DESCRIPTION OF THE TASK: If a line in the data has the string "will", please show it.

Collected data:
=== Section Start ===
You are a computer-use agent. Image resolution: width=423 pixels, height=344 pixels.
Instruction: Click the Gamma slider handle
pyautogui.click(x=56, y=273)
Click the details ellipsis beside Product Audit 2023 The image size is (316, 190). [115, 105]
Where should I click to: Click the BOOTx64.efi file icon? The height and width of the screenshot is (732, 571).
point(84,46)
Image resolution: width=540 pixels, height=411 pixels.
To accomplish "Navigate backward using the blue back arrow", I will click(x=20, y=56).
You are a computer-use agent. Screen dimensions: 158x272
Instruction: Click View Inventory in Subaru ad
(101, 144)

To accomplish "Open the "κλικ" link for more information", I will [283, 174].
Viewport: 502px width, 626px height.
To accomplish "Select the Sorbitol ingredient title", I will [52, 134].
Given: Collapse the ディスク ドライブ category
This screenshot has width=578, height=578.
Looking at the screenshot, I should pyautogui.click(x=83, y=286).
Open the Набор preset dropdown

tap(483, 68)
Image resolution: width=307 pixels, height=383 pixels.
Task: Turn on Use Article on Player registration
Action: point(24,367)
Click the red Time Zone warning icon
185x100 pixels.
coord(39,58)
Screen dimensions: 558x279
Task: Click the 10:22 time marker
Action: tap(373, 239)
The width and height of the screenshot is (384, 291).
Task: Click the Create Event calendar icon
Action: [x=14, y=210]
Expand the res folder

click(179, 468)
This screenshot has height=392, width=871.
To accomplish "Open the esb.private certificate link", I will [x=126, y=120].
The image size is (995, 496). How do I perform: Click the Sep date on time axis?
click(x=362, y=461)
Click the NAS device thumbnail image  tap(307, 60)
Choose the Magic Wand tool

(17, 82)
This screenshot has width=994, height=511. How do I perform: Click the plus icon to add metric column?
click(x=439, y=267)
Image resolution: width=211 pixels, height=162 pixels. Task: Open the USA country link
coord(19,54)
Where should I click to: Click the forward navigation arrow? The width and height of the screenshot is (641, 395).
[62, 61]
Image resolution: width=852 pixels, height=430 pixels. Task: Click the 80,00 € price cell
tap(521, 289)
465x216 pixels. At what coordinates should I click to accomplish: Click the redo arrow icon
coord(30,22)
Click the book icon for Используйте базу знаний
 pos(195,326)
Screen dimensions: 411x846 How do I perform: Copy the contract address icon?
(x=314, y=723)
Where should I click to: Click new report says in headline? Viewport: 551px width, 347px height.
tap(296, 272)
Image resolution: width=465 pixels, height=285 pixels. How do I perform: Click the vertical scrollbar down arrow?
=== Section End ===
ANSWER FOR THE TASK:
To accomplish "Navigate backward using the blue back arrow", I will click(x=20, y=56).
To accomplish "Open the "κλικ" link for more information", I will [283, 174].
To accomplish "Select the Sorbitol ingredient title", I will [52, 134].
To accomplish "Open the esb.private certificate link", I will [x=126, y=120].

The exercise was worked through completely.